What you need to do:
Go to the line that contains "Given: Click the" in the records below and repeat it, and each line after it, exactly through the end, omitting pictures.

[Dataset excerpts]

——————————

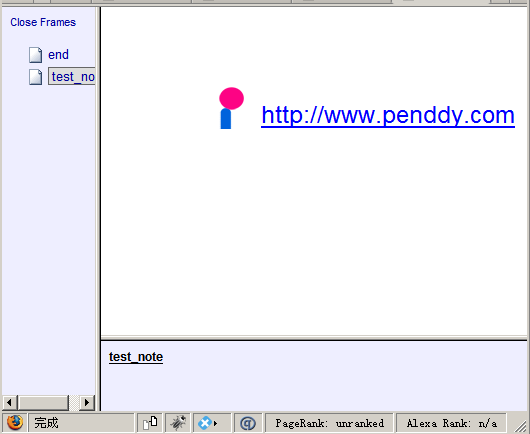Viewport: 530px width, 434px height.
Task: Click the pink and blue pin logo
Action: [231, 108]
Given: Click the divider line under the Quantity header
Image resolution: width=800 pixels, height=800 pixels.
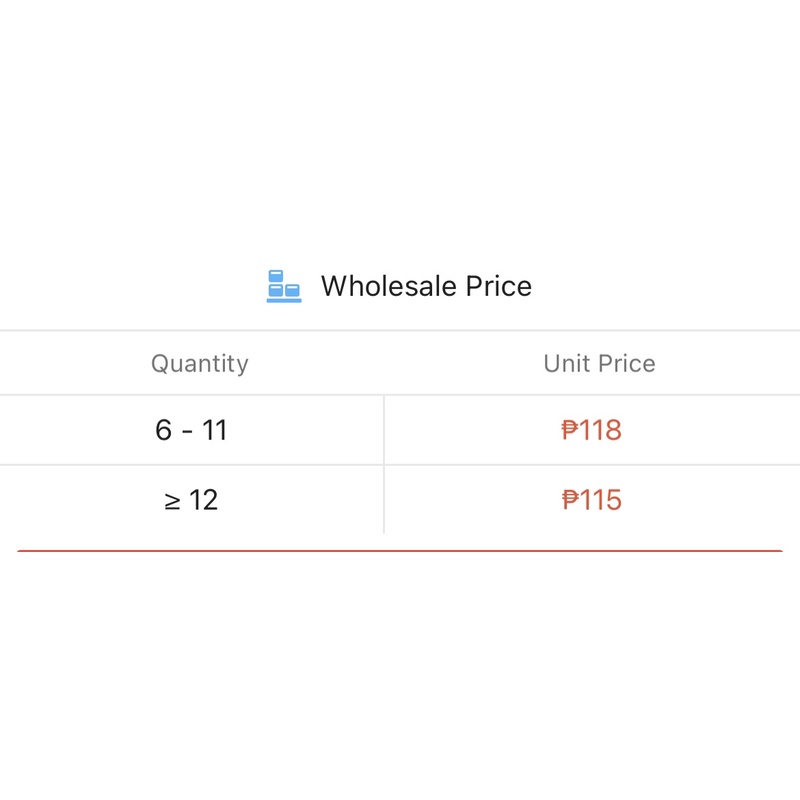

——————————

Solution to the problem:
Given: Click the divider line under the Quantity header
Image resolution: width=800 pixels, height=800 pixels.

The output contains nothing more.